Chaque intervention pour chaque client sera différente des autres. Pour le client X il y a 20 heures estimées pour faire quelques modifications, pour le client Z on s’est engagé à travailler 100 heures pour faire avancer son projet en cours. Il est donc impossible de faire des sprints réguliers. C’est d’ailleurs assez éprouvant pour les développeurs qui ne vont pas toujours travailler ensemble sur le même projet et parfois changer de projet plusieurs fois par jour au gré des urgences ou pour aider leurs camarades. Nous essayons toutefois au maximum de minimiser ces situations.

Facturer en agile

Nous facturons le temps passé par toute personne de l’équipe sur le projet client, quel que soit son rôle, au même taux horaire. Le client paie pour tout ce que nous faisons pour son projet, sauf la correction des éventuelles anomalies pendant la période de garantie.

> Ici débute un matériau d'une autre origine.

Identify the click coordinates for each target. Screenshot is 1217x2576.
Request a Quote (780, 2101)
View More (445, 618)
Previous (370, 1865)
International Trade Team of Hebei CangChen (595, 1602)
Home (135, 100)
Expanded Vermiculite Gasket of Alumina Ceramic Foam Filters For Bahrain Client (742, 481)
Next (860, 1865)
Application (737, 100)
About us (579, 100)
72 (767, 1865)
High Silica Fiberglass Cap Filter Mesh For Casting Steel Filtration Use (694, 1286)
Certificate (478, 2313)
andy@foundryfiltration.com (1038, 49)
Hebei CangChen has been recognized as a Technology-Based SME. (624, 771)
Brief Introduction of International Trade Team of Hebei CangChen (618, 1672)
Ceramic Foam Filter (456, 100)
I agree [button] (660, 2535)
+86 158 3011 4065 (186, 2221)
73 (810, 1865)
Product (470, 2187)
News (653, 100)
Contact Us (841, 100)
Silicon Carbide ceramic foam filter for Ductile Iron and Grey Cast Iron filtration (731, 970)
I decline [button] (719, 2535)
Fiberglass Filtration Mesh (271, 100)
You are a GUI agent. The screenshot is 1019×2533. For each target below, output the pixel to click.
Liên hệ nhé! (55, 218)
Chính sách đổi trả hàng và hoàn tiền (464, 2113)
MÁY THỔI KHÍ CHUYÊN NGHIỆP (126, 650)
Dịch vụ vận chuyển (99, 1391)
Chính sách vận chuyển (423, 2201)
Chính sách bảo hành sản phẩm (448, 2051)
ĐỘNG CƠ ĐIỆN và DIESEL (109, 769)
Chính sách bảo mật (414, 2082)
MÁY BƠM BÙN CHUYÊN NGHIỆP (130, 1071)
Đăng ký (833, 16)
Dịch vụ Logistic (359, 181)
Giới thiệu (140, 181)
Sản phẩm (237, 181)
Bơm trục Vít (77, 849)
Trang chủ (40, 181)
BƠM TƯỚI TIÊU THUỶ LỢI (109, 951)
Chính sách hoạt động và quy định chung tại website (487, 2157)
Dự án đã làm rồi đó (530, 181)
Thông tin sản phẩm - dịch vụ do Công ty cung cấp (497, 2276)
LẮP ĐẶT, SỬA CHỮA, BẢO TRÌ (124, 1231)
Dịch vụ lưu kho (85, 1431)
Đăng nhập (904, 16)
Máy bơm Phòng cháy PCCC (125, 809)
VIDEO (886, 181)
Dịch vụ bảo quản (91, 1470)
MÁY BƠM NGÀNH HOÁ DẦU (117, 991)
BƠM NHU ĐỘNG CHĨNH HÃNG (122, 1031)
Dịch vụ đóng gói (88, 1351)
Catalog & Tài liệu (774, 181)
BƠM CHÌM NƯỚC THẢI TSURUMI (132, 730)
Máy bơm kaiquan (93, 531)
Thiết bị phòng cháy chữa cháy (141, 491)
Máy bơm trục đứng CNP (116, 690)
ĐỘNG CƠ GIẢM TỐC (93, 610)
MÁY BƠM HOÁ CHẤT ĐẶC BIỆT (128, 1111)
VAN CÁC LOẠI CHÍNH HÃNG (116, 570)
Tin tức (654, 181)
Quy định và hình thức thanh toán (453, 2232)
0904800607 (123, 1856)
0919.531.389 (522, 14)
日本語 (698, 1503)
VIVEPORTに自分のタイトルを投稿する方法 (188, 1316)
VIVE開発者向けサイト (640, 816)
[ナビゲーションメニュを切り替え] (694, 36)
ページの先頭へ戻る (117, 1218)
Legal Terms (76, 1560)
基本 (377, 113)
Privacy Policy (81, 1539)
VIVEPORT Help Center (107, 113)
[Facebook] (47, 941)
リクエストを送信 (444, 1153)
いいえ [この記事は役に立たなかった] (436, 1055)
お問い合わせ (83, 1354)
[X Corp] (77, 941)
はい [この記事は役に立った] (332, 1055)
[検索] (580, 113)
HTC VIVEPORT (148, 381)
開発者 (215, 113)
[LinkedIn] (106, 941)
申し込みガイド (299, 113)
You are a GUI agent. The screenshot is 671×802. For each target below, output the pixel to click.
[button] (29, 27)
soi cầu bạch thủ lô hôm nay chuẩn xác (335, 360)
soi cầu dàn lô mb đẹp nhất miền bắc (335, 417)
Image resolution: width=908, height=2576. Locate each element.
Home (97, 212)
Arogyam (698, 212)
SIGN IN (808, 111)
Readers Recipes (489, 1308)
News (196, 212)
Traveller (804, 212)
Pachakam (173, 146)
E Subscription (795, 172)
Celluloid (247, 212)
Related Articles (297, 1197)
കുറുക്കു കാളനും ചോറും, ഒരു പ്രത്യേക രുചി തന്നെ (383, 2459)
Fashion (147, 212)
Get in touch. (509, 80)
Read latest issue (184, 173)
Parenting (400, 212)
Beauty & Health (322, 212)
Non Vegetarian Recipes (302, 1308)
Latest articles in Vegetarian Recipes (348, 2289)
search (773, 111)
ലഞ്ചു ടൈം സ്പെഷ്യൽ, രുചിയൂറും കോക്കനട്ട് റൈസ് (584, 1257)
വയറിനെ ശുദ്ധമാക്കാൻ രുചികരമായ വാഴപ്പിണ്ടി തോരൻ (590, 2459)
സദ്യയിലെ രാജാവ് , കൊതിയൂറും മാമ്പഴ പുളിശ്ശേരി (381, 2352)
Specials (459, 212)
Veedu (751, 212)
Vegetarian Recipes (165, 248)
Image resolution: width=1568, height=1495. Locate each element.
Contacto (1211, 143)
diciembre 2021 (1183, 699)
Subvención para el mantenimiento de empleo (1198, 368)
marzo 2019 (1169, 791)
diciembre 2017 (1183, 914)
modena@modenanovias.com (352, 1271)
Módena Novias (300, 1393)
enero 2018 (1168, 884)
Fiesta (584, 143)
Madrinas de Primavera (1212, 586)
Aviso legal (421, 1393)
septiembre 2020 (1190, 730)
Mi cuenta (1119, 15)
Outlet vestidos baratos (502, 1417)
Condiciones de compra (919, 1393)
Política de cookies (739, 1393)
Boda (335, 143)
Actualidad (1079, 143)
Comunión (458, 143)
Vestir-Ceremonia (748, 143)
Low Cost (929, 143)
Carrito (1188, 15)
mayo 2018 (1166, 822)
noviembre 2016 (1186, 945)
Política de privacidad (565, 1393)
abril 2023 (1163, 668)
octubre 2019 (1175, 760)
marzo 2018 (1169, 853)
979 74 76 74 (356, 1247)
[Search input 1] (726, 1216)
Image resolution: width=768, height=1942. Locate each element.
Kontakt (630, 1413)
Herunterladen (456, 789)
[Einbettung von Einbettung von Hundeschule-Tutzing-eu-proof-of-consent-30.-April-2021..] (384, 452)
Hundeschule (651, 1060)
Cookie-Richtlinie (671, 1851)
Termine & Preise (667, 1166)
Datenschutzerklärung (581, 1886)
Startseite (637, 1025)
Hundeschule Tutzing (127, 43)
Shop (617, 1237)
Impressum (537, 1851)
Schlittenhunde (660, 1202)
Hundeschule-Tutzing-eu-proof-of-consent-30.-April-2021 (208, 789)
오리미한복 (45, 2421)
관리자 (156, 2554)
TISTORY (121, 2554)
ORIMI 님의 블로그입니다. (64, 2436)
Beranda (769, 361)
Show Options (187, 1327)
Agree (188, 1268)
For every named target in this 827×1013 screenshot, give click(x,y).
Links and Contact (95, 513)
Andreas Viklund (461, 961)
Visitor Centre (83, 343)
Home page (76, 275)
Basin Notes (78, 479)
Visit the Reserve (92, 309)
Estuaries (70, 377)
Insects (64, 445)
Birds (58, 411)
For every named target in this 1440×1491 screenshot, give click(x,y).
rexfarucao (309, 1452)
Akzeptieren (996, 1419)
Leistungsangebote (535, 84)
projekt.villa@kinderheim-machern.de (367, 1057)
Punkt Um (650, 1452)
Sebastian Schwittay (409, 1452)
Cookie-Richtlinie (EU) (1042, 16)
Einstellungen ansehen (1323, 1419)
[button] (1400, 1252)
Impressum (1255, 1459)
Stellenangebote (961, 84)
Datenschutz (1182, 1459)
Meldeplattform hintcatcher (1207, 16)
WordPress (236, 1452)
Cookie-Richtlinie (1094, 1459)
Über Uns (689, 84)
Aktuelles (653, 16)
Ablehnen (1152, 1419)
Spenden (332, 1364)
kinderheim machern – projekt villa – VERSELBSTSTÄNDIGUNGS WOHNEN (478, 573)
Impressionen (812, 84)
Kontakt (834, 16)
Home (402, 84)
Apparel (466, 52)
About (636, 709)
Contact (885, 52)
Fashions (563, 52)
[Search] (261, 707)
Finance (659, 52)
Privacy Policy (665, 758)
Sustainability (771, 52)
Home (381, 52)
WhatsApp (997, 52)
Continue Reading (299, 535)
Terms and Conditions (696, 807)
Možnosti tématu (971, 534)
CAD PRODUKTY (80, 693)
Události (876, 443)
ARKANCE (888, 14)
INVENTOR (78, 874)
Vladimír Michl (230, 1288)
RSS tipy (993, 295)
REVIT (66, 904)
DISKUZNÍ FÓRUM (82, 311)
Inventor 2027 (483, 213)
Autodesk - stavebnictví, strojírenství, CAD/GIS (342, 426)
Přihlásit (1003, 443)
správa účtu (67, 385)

Pour les petites missions (< 1000 €) nous facturons à la livraison. Pour les missions moyennes (< 5000 €) nous demandons un acompte de 50% et pour les gros projets en cours nous facturons un sprint d’avance.

Les règlements sont malheureusement rarement immédiats et il faut pouvoir payer les salaires du mois en cours. Plus on décale la facturation d’une mission, plus on risque de n’être payé qu’un mois après l’avoir réalisé. Or les salaires sont à payer de suite. Comme on travaille généralement en confiance avec le client, il n’y aura pas de problème à s’entendre sur une facturation en avance ou précoce. Si ça coince, ça peut éventuellement permettre de détecter que le client est un peu juste en trésorerie ou en budget et d’en tirer les conclusions nécessaires.

Mais il faut aussi prendre en compte le temps que nous passons à nous améliorer en général, qui n’est pas imputable directement à un projet en particulier. Les rétrospectives d’équipe, le stand-up meeting quotidien, la transmission interne des compétences, la R&D, les formations, les conférences et les frais annexes générés… cela prend du temps et parfois de l’argent ! Ce ne sont pas des loisirs, ce sont des activités qui nous rendent meilleurs, au bénéfice de notre travail donc des clients.

Grâce à notre tracker de temps, nous avons vu qu’un développeur ne « produit » un travail facturable qu’environ 5 heures par jour. Cela corrobore les explications ci-dessus, mais s’explique également par le fait que le développement est un travail intellectuel qui ne peut être fait à la chaîne. Les développeurs doivent échanger entre eux mais aussi se concentrer et donc en contre-partie faire des pauses. Plutôt que de facturer les pauses (rappel, nous trackons notre temps donc les pauses seraient imputées à un client en particulier), nous avons décidé d’intégrer cette réalité dans notre taux horaire.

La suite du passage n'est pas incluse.